To improve on prior estimates of the cost of hospice expansion to Medicare, the researchers employed a methodology in which they could assess the effect of hospice becoming more available to those who actually would prefer it.

PROVIDENCE, R.I. [Brown University] — Prior “observational” studies have attempted to estimate — with mixed results — whether hospice increases Medicare costs by comparing costs for nursing home residents who elected hospice and those who didn’t in the same timeframe or cohort. But that approach is flawed, said Brown University public health researcher Pedro Gozalo, because it doesn’t account for patients’ preferences regarding care.

When the goal is to measure the net additional cost of increased hospice use, what must be compared is the cost incurred by someone who wanted hospice and got it, with the cost incurred by someone who did not want aggressive end-of-life care but didn’t get hospice.

After hospice became more widely available, as it did after expansion, patients that did not elect hospice in a given year probably had a higher preference for aggressive care. They therefore are not an ideal group to compare to those that elected hospice that year. Going back in time to 2004, when hospice was not as pervasive an option, gave the researchers a “natural experiment.” They could find individuals who did not want aggressive end-of-life care but did not get hospice and comparing them to individuals in 2009 who also did not want aggressive care but got hospice.

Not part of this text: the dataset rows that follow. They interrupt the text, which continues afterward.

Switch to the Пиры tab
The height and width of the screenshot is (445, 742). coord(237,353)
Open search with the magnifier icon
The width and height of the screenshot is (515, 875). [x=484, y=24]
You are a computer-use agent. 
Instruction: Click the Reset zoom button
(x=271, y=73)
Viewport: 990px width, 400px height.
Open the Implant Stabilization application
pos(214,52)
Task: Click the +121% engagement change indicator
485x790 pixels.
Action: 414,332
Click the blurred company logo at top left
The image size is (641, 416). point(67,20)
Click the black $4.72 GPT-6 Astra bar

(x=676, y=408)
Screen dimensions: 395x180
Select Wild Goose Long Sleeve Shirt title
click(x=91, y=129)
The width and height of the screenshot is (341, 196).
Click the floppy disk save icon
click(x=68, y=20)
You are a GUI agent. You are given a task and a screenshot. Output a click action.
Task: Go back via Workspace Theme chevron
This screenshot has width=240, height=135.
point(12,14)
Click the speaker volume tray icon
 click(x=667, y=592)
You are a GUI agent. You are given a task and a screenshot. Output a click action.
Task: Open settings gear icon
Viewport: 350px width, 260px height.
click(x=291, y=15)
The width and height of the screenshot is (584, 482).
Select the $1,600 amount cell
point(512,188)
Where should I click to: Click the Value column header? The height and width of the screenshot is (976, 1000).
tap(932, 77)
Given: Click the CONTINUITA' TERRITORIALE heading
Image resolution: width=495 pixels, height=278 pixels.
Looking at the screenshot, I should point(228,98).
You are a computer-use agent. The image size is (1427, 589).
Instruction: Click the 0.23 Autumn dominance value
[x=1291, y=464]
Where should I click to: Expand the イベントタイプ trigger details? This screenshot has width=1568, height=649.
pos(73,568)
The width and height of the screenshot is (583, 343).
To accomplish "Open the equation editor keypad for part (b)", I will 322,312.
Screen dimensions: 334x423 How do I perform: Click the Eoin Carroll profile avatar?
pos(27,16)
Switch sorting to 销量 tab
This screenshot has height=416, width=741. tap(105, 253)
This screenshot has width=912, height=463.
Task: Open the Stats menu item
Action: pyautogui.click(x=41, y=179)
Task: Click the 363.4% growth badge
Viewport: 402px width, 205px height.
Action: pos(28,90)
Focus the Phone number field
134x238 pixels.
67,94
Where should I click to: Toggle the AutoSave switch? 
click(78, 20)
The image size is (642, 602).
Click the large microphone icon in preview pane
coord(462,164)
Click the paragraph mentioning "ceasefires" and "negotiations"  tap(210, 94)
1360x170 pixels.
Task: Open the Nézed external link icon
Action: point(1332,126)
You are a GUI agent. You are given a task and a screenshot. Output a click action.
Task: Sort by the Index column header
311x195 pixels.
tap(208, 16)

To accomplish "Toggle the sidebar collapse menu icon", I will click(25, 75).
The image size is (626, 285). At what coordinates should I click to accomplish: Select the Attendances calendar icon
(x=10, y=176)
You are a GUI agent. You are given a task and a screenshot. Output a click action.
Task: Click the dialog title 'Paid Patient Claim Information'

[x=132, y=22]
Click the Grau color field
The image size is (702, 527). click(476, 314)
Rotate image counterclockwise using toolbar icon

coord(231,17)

So the researchers amassed data to yield a group of “new” hospice users consisting of decedents who used hospice in 2009 but would not have been likely to elect hospice in 2004, and compared their outcomes to those of similar decedents in 2004 who did not use hospice but likely would have done so had it been more readily available. To account for changes over time due to other trends rather than due to changes in hospice election, the researchers compared the changes in outcomes over time for this new hospice comparison group to those that occurred for a group of decedents who did not use hospice, and likely didn’t want to, in either year.

The result was a view of how service use and costs rose in groups of patients with comparable care preferences. As hospice expanded, costs rose as more patients who wanted palliative care, but did not want intensive care, received what they preferred.